▸ **SHORT TASK**
Could you write out every one of the items below, word for word?

▸ **INPUT FOR THIS TASK**
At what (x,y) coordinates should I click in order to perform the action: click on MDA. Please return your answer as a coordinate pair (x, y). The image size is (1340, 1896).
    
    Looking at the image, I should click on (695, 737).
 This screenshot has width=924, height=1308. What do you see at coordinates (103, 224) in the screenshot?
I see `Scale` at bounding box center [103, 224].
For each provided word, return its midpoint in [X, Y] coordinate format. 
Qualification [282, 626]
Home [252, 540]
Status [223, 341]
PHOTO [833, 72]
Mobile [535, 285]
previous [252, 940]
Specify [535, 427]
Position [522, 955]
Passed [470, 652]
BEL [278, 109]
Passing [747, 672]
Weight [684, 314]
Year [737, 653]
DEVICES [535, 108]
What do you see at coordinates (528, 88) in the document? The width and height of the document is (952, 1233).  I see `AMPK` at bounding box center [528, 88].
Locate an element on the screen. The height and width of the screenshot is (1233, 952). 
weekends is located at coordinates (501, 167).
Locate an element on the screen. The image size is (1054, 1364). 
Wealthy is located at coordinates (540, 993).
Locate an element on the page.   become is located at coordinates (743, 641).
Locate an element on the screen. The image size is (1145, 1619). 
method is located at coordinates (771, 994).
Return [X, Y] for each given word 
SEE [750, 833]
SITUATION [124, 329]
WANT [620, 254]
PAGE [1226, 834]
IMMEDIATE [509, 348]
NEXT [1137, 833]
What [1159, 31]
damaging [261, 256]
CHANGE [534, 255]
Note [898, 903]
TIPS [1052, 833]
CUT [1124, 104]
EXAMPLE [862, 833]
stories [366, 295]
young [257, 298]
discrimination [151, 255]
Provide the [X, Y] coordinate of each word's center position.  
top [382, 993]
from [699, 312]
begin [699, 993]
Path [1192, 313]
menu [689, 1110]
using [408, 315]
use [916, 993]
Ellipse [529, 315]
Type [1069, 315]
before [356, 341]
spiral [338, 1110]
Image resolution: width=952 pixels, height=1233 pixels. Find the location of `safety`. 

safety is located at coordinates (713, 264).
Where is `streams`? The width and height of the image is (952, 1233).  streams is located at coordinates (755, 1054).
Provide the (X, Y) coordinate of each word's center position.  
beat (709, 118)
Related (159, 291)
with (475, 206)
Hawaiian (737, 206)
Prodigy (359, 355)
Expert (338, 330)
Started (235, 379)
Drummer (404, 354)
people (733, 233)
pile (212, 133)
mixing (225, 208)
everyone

▸ **OUTPUT BELOW**
At what (x,y) coordinates should I click in order to perform the action: click on MDA. Please return your answer as a coordinate pair (x, y). The image size is (1340, 1896).
    
    Looking at the image, I should click on (695, 737).
 This screenshot has width=924, height=1308. What do you see at coordinates (103, 224) in the screenshot?
I see `Scale` at bounding box center [103, 224].
For each provided word, return its midpoint in [X, Y] coordinate format. 
Qualification [282, 626]
Home [252, 540]
Status [223, 341]
PHOTO [833, 72]
Mobile [535, 285]
previous [252, 940]
Specify [535, 427]
Position [522, 955]
Passed [470, 652]
BEL [278, 109]
Passing [747, 672]
Weight [684, 314]
Year [737, 653]
DEVICES [535, 108]
What do you see at coordinates (528, 88) in the document? The width and height of the document is (952, 1233).  I see `AMPK` at bounding box center [528, 88].
Locate an element on the screen. The height and width of the screenshot is (1233, 952). 
weekends is located at coordinates (501, 167).
Locate an element on the screen. The image size is (1054, 1364). 
Wealthy is located at coordinates (540, 993).
Locate an element on the page.   become is located at coordinates (743, 641).
Locate an element on the screen. The image size is (1145, 1619). 
method is located at coordinates (771, 994).
Return [X, Y] for each given word 
SEE [750, 833]
SITUATION [124, 329]
WANT [620, 254]
PAGE [1226, 834]
IMMEDIATE [509, 348]
NEXT [1137, 833]
What [1159, 31]
damaging [261, 256]
CHANGE [534, 255]
Note [898, 903]
TIPS [1052, 833]
CUT [1124, 104]
EXAMPLE [862, 833]
stories [366, 295]
young [257, 298]
discrimination [151, 255]
Provide the [X, Y] coordinate of each word's center position.  
top [382, 993]
from [699, 312]
begin [699, 993]
Path [1192, 313]
menu [689, 1110]
using [408, 315]
use [916, 993]
Ellipse [529, 315]
Type [1069, 315]
before [356, 341]
spiral [338, 1110]
Image resolution: width=952 pixels, height=1233 pixels. Find the location of `safety`. 

safety is located at coordinates (713, 264).
Where is `streams`? The width and height of the image is (952, 1233).  streams is located at coordinates (755, 1054).
Provide the (X, Y) coordinate of each word's center position.  
beat (709, 118)
Related (159, 291)
with (475, 206)
Hawaiian (737, 206)
Prodigy (359, 355)
Expert (338, 330)
Started (235, 379)
Drummer (404, 354)
people (733, 233)
pile (212, 133)
mixing (225, 208)
everyone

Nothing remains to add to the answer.